Hiring a Ghostwriter
She was perfect, a pale shade of pale, with delicate translucent fingers and the faintest hint of nightshade on her breath. She glided past me down the corridor of the building where I work, and a frost spread through my veins as she turned to me and sadly smiled. Her teeth twinkled like icicles in moonlight. Oh, I had to have her, I had to have her right away! She was so slender, so ethereal, so mute.We had a position open at my office for a ghostwriter. I tried to tell her this as she drifted by, but she turned away from me slowly and passed directly through a brick wall. I touched the cool bricks and pressed my lips to the mortar, whispering my distress. "What is your name, what is your name?" But the bricks made no reply.
All that day I sat before my computer in the basement and churned out one executive speech after another. Then I started in on the executive correspondence, and after several hours of typing "I am in receipt of your letter of March 15th . . ." or "On the behalf of all of us here at the firm, I would like to congratulate you . . ." or "It has come to my attention that you are interested in a position with our firm . . ." or, most enervating of all, "Please accept my heartfelt condolences . . ." my fingertips began to go numb. The life of a ghostwriter is no life at all, a colorless facsimile of the real life executives lead, and I knew in my bones that I had to escape from the basement very soon or I would be suffocated by my meaningless existence.
However, in order to do so, I had to first find my replacement. One of the unwritten laws of the ghostwriting business is that once you become a ghost, you can't return to the world of light of until you have found someone to take your place in the kingdom of shadow. I had wallowed for weeks through a Stygian stream of cover letters and resumes sent by sad and lonely spirits who desired to replace me with an eagerness that bordered on madness, but not one of them could write an intelligible sentence, let alone a coherent paragraph, and all seemed too full of the zest for life to be satisfied with the kind of work that would be required of them.
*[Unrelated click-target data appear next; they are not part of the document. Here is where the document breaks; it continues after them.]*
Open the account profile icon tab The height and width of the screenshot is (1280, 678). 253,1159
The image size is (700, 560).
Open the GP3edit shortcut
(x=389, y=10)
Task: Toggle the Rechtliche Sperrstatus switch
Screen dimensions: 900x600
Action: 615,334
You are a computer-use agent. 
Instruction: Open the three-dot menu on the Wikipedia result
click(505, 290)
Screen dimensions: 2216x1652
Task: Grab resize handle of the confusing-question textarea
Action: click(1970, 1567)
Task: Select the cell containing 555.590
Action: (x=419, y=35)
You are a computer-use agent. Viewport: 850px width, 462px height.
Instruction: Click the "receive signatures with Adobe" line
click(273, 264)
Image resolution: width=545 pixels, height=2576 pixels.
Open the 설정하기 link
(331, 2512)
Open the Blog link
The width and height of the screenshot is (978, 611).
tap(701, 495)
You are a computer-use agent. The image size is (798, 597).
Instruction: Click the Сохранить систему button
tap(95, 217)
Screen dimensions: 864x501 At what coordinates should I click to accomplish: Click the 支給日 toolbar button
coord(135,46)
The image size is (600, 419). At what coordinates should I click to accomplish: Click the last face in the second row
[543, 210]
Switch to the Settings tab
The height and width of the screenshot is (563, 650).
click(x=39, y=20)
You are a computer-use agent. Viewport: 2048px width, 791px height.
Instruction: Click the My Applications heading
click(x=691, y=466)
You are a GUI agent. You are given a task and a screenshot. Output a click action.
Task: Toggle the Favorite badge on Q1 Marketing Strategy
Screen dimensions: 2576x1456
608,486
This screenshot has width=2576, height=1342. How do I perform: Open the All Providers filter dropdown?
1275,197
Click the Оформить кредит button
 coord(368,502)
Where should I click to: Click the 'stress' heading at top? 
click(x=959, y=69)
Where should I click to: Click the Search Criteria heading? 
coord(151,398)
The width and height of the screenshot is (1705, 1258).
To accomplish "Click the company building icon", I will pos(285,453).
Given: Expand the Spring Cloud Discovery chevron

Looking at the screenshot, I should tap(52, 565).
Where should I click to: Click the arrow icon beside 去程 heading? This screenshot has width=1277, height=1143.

I began very quickly to despair of ever finding my replacement. And then I saw her, my vision, my phantasm, gliding down the corridor like the dream of a dream.
How could I summon her to my office? I tried closing my eyes and envisioning her seated at my desk and jotting down notes with the phone pinched between her shoulder and ear, her wisps of chalky hair fluttering as she spoke. When I opened my eyes, of course, she wasn't there.
So I tried typing her a letter:
Dear Unknown One,I have been trying to get in touch with you ever since I saw you gliding down the corridor. Why don't you come work here? The pay is respectable and the benefits are good. You don't get much vacation, but the hours are reasonable, and you can work unsupervised most of the time. To tell you the truth, I am rather desperate at the moment to find a replacement. All of the other ghostwriters have left us, and now I am the only one here. If you agree to take my place, I will give you anything you want: my computer, my desk, my telephone, and my potho. What more could you possibly want? All I ask is that you write for another, an executive of good standing in the business community, a man of substance and high character, a true leader in the eyes of many, a near god in the eyes of some. He will never meet with you or thank you or even acknowledge your existence as long as you keep his letters free of typos and his speeches free of facts. Surely the terms I offer you are better than what you have been given in Limbo. Isn't it time you settled down to do some serious ghosting?
Sincerely,
Anne Onnamus
ABCDEFG, Inc.
Director of Executive Communication
I was pleased with the letter until I printed it and held it in my hands; then it dawned on me that I didn't know where to send it. Oh, this was going to be much more difficult than I had thought! I was on the verge of tears when an eerie light began to suffuse the room and the fragrance of night-blooming jasmine wafted towards me. "Oh, my darling!" I cried out in a passion bordering on ecstasy, "At last, at last you have come!"
She appeared in a shimmering veil woven of spiderwebs and bejeweled with ice crystals. She whispered something so softly that it sounded like the far-off tinkling of bells. My whole being seemed to resonate with the sound. And then she lay a frosty finger upon my lips and bade me not to speak.
"I have come . . ." I thought I heard her say as I began to swoon from the power of her presence, "I have come to replace you, Anne Onnamus, to release you from your thankless servitude. May your retirement be an eternal state of rest." Tears stung my eyes as she spoke, and time crept as slowly as a glacier. I felt as though I were drifting off to sleep, a cold and bitter sleep, a numbness bordering on oblivion. Scarcely able to breathe, I peered into the glittering ice caverns of her eyes and struggled to stay awake, but her power was too great for me. I had no choice but to succumb.
Now I lie on my back in a cold dark place filled with echoed whispers and muffled laughter. Far off I hear her talking on my telephone or tapping on my computer keyboard or pouring water into my potho pot, and I wonder why I ever desired to be replaced. I sometimes struggle mightily to stand up and walk toward her in the darkness, but I can't even lift my head from the ice on which I lie. I often hear her speaking to other ghosts -- it sounds as though there are dozens of them -- and it makes me so sad and lonely that I could scream. But whenever I try, my breath freezes in my throat, and all that escapes my lips is a tiny swirling blizzard.